The truth of reflection is that it isn’t easy. It’s not easy to look at ourselves truthfully and be honest about what we see. Usually, when we look within what we find is so much different to the image of ourselves that we send out to others, for whatever reason, many of us now seem to think that projecting a somewhat perfect image of our lives is more important than actually living our lives in a way that will bring true satisfaction. When we come to the end of the year there is so much talk about New Years resolutions and wonder about what the next year will bring.
The unknown also brings an element of fear, and when we are fearful we aren’t open to life and what it has to offer. We close off and try to control things that cannot be controlled, often leaving us feeling more empty, confused and lost. For the big money makers and corporations, Christmas is the perfect time to play on our insecurities, distract us with gifts a plenty to purchase, always wanting something bigger and better, making lists in our heads of what we want…but the reality is, what we want, isn’t what we truly need. What we usually need at this time of year, is to actually slow down, make time for introspection and reflection, and be positive about the many lessons we have learnt over the year, whether the lessons were difficult to learn or not.
When I look back on my childhood and memories of Christmas, the less I received, in the form of gifts and toys, the genuinely happier I was. As long as I had my family around me and I was surrounded with the light of love, I was happy. I was content. I didn’t want or need for anything more. The older I got and the more confused I became about what Christmas was about, hearing that Father Christmas wasn’t real and becoming wiser to the stress that surrounded buying presents (something that can be beautiful and meaningful when done without pressure), when I opened my gifts, I didn’t feel happy.
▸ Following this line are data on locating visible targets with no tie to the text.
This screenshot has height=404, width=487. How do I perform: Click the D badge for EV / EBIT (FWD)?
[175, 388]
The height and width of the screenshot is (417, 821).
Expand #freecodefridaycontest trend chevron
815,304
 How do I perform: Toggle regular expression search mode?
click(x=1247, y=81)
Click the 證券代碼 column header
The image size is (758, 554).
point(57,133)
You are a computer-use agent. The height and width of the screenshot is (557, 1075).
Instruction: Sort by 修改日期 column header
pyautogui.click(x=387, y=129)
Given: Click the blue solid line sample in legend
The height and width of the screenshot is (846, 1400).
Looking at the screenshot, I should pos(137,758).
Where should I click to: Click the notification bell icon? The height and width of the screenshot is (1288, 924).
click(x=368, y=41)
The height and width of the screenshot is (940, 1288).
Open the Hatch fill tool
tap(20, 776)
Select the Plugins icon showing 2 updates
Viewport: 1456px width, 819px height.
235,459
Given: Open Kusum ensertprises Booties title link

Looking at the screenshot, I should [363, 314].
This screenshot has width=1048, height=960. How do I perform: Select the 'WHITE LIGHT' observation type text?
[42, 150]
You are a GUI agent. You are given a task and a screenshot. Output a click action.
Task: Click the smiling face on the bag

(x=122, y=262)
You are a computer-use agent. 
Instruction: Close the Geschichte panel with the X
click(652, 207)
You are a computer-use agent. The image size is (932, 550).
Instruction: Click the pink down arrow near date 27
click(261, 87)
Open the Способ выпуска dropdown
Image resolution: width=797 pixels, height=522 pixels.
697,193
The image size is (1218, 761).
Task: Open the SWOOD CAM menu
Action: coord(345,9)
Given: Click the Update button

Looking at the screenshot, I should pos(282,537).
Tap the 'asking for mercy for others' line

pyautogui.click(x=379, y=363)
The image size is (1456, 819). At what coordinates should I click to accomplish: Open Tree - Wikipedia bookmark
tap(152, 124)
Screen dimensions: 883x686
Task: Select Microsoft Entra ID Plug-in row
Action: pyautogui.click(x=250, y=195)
The more I got, the more manic I would become, opening presents and not reading who they were from, it became about me and what I could get out of it, and from a young age, it just didn’t feel right.
When I reflect upon happiness and it’s true meaning, it’s depth and it’s beauty is that it is so simple. It’s the distractions that take us away from pure happiness. It’s our minds being absorbed by adverts and sale items and offers, thinking that we can purchase happiness, that we can give happiness in the form of a material gift. However, if we take the time to look within, to find space and stillness, then it will soon become clear to us what happiness is.
We live in a magical world, filled with magnificent creatures, we are life and we have the opportunity to live life to the fullest. The reality is that life isn’t as easy for some as it is for others. We all know that. We can chose to ignore it or do things to help. Instead off running around aimlessly we can give time for ourselves to heal and then we are able to give our time freely to others. We can chose to be conscious about our planet and all of it’s beings by the actions we take. Or, of course, we can chose to be distracted by nonsense, buying into things which really don’t hold any meaning at all, and which ultimately cause destruction, for our planet and our own state of being.
The greatest gift of all is love. If we all give and receive love for Christmas and for the rest of our days, then the world would be a pretty perfect place to live. We would live with an abundance of joy, approaching the tough times with a higher knowledge that love conquers all. In my mind, it couldn’t get any more simpler than that. The difficulty arises in honest reflection. But once we are honest, it doesn’t seem as bad as we thought, we feel lighter and are able to move beyond it and grow. It doesn’t have to be serious; relax, have a laugh or plenty, let the tension melt away, and move into the New Year a little lighter and with more space for love.
Wishing you all a happy and peaceful Christmas and New Year… with time for gentle reflection, space, and opportunity for growth.
“Sometimes when I meet old friends, it reminds me how quickly time passes. And it makes me wonder if we've utilized our time properly or not. Proper utilization of time is so important. While we have this body, and especially this amazing human brain, I think every minute is something precious. Our day-to-day existence is very much alive with hope, although there is no guarantee of our future. There is no guarantee that tomorrow at this time we will be here. But we are working for that purely on the basis of hope. So, we need to make the best use of our time. I believe that the proper utilization of time is this: if you can, serve other people, other sentient beings. If not, at least refrain from harming them. I think that is the whole basis of my philosophy.
So, let us reflect what is truly of value in life, what gives meaning to our lives, and set our priorities on the basis of that. The purpose of our life needs to be positive. We weren't born with the purpose of causing trouble, harming others. For our life to be of value, I think we must develop basic good human qualities—warmth, kindness, compassion. Then our life becomes meaningful and more peaceful—happier.”